Subsequently, dye molecules (such as small molecule precursor dyes) enter the hair cortex through "concentration difference diffusion". The smaller the molecule, the higher the solubility, and the stronger the diffusion efficiency; However, macromolecular dyes (such as flavonoids in natural plant dyes) are difficult to penetrate, which is also the core reason for the poor color persistence of natural hair dyes.
Step 3:
Discoloration and Reaction in Cortical Hair
After entering the hair cortex, oxidants (such as hydrogen peroxide) first react with natural melanin: the indole structure in melanin is oxidized and broken, and the original color disappears (i.e. "decolorization"), making space for new colors. At the same time, the oxidant moderately breaks the disulfide bonds of keratin, expanding the fiber bundle gaps in the hair cortex and further promoting the diffusion of dye molecules.

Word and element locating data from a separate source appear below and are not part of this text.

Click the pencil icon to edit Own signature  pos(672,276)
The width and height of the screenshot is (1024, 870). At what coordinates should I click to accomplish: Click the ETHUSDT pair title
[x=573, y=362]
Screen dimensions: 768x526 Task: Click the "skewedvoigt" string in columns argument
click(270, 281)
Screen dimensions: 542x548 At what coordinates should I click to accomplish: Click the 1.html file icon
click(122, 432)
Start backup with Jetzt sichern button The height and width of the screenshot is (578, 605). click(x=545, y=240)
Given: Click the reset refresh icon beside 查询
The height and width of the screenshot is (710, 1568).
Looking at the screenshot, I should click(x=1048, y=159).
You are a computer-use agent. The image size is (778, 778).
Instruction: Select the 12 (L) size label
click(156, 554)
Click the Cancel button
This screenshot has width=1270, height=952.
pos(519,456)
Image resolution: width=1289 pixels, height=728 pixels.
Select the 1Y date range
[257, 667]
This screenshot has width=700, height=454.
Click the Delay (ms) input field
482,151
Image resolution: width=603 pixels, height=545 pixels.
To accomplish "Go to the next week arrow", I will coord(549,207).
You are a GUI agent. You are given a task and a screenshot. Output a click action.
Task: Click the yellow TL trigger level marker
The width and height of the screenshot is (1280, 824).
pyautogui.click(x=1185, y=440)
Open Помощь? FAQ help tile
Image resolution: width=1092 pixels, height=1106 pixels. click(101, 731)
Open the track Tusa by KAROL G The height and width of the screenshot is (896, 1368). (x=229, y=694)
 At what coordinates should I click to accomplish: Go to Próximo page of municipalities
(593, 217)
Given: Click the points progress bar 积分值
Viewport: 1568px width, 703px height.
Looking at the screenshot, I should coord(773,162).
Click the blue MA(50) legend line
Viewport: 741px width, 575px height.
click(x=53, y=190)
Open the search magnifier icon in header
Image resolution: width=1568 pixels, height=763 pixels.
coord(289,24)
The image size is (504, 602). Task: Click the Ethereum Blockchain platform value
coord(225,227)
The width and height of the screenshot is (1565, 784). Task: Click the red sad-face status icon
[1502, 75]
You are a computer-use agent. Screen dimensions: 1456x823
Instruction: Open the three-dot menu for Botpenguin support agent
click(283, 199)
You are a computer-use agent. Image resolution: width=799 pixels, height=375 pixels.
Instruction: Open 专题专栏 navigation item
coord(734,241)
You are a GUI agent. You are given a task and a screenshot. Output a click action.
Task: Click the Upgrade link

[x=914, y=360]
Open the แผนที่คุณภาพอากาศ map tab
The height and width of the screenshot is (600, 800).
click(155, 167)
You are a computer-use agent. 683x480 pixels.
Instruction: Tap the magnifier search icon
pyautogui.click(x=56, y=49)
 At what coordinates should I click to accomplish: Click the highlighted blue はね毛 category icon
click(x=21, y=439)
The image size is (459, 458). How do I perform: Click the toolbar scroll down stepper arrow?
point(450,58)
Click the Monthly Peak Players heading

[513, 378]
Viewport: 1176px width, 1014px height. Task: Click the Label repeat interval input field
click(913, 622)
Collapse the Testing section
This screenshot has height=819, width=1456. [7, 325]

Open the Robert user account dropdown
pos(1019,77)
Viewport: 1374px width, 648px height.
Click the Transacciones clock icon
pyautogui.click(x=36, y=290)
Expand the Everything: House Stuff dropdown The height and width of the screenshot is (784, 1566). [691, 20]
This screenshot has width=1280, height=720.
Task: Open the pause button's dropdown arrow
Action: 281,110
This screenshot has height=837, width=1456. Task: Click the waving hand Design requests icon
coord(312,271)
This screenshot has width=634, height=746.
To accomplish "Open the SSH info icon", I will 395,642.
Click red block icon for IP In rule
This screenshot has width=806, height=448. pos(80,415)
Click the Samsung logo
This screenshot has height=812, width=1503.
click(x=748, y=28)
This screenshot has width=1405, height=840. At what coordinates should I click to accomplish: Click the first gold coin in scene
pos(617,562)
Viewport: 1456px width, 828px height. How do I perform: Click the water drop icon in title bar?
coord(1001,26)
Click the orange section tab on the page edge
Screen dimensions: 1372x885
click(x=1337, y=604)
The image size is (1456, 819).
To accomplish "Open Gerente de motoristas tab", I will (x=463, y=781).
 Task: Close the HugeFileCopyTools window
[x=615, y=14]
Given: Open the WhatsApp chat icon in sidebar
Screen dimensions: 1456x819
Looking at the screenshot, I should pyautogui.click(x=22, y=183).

Subsequently, dye molecules react with keratin: if it is a permanent hair dye, small molecule precursor dyes (such as p-phenylenediamine) will undergo oxidative polymerization under the action of oxidants, forming macromolecular pigments that covalently bind with the amino groups of keratin (with strong binding force and are not easily detached); If it is a semi permanent hair dye, dye molecules (such as acid dyes) adhere through electrostatic adsorption (binding to the carboxyl group of keratin), with weak binding force and easy detachment due to washing.
Step 4:
The diffusion and coloring stability of dyes towards the medulla oblongata
Unreacted dye molecules will further diffuse into the medulla, achieving color uniformity through physical filling; At the same time, with the rinsing of hair dye products and drying of hair, the "fish scale" cells on the hair cuticle gradually close, and the barrier function is restored, locking dye molecules in the hair cortex and medulla.
The retention of new hair color is closely related to the interaction between the hair medulla and epidermis. Cells gradually close, barrier function is restored, and dye molecules are "locked" in the hair cortex and medulla. At this point, the hair dyeing process is completed, and the hair presents a new color that is not easily shed during daily cleaning (permanent type) or slowly sheds (semi permanent type).
The core of hair dyeing technology is the scientific matching of "hair structure and chemical properties" with "the mechanism of action of hair dye substances". For practitioners, only by deeply understanding the barrier function of the hair epidermis, the core role of the hair cortex, and the response characteristics of alpha keratin, can they find a balance between "effectiveness, mildness, and durability" and develop high-quality products that meet market demand. From the 19th century to today's 21st century, every breakthrough in dye research and dyeing technology stems from a deeper understanding of hair science, which is also the core direction of future industry innovation.